■ **Document segment**:
An availability cascade is a self-reinforcing process of collective belief formation by which an expressed perception triggers a chain reaction that gives the perception of increasing plausibility through its rising availability in public discourse.

Perhaps the most extraordinary aspect of the whole ‘climate change debate’ is the way that the (non-sceptical) public consciousness has been captured by two very simple, easy-to-understand and certain ‘scientific facts’:

  1. Climate change has (with absolute certainty, because the science is settled) occurred because of man-made carbon dioxide emissions (and it has occurred only because of man-made carbon dioxide emissions – nature had nothing to do with it)
  2. Climate change catastrophe will (with absolute certainty, because the science is settled) result if we do not drastically reduce our carbon dioxide emissions.

In Tweets/soundbites, we often see:

‘There is a man-made climate change crisis’ or ‘Climate change is real, man-made and dangerous’.

To question these ‘scientific facts’ is to be a ‘climate science denier’.

Despite the fact that both these ‘scientific facts’, as stated, are (with absolute certainty) scientific hogwash and despite the fact that I doubt it would be possible to find a single climate scientist in the world who would endorse either ‘scientific fact’ (even the Intergovernmental Panel on Climate Change, the ‘world authority on climate change’, and most alarmist of scientific bodies, would certainly not endorse either statement) these two beliefs (because that is all they are) seem to have become memes (beliefs that spread by cultural acquisition, e.g. peers, media). It is what the (non-sceptical) public think the scientific authorities are saying.

These beliefs have become memes in that, when questioned, members of the general public who claim to hold these beliefs may say they do so because ‘their Facebook friends say they are true’, or ‘newspapers say they are true’, or ‘politicians say they are true’, or ‘scientists say they are true’, i.e. it is ‘received opinion’. In this case they have not arrived at these beliefs through their own reasoning or even been argued into them by the reasoning of others; instead they ‘just know’ they must be true because ‘everyone else’ ‘just knows’ they must be true. After all, it is what all intelligent, responsible, rational and reasonable people believe. Isn’t it? Only the stupid, irresponsible, irrational and unreasonable climate science deniers question it.

■ **Explore the material**:
• A. Reproduce verbatim the part of the climate change passage that opens at the words "Perhaps the most" and ends with the words "a ‘climate science denier’.".
• B. In the climate change passage, what sources may members of the public name as the reason they hold the two beliefs?
• C. Extend the climate change passage, picking up after its final sentence.

■ **Data block**:
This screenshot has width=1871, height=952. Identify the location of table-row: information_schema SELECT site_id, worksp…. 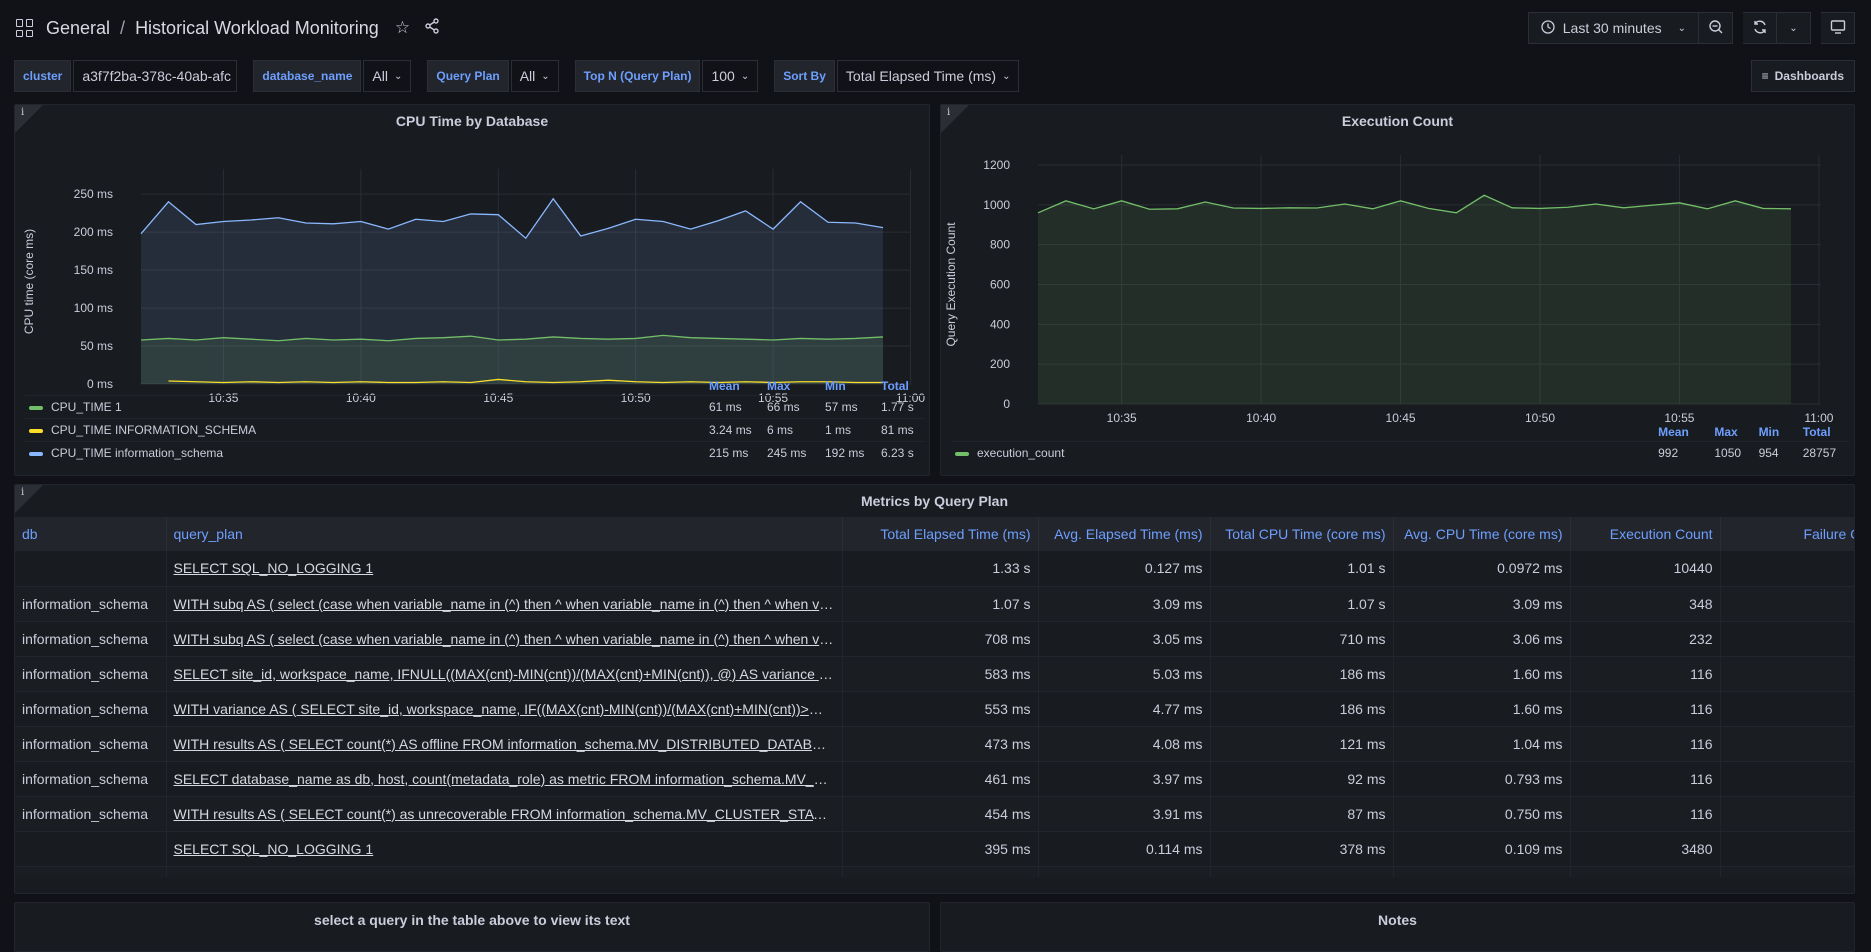
(934, 674).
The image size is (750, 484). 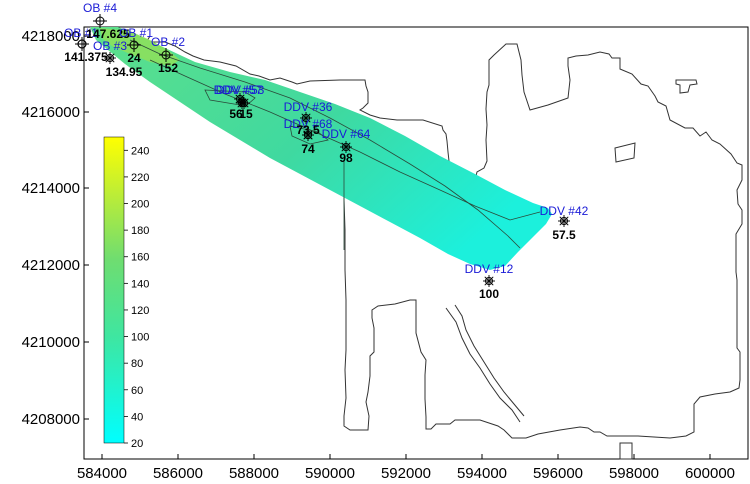 I want to click on colorbar-tick-label: 200, so click(x=140, y=205).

■ **Your written answers**:
• A.
Perhaps the most extraordinary aspect of the whole ‘climate change debate’ is the way that the (non-sceptical) public consciousness has been captured by two very simple, easy-to-understand and certain ‘scientific facts’:

  1. Climate change has (with absolute certainty, because the science is settled) occurred because of man-made carbon dioxide emissions (and it has occurred only because of man-made carbon dioxide emissions – nature had nothing to do with it)
  2. Climate change catastrophe will (with absolute certainty, because the science is settled) result if we do not drastically reduce our carbon dioxide emissions.

In Tweets/soundbites, we often see:

‘There is a man-made climate change crisis’ or ‘Climate change is real, man-made and dangerous’.

To question these ‘scientific facts’ is to be a ‘climate science denier’.

• B. Their Facebook friends, newspapers, politicians, scientists

• C.
This process has been characterised by psychologists as an ‘availability cascade’. Paraphrasing Wikipedia, this is a self-reinforcing cycle that explains the development of a collective belief (or meme) in a man-made climate change crisis. The idea that a great many phenomena (whether they be melting icecaps, rising sea levels, ocean acidification, floods, droughts, hurricanes, snowstorms, heatwaves, shark attacks or the rise of Islamic State) that actually have unrelated and complex causes can be explained by one, simple, easily understood cause, gains rapid currency in the popular discourse by its very simplicity and by its apparent insightfulness. Its rising popularity triggers a chain reaction within the social network: individuals adopt the new insight that we are experiencing a man-made climate change crisis because other people within their social network have adopted it, and on face value it sounds plausible (after all, we have been adding carbon dioxide to the atmosphere and it is a greenhouse gas and so it must cause global warming). The reason for this increased use and popularity of the ‘man-made climate change crisis’ idea involves both the ‘availability’ of this idea in the media (it’s hard to go through a day without someone on the radio, on TV or in a newspaper mentioning it as though it is simply a ‘fact’ in one form or another), and the need of individuals to conform with this idea, regardless of whether they in fact fully believe it.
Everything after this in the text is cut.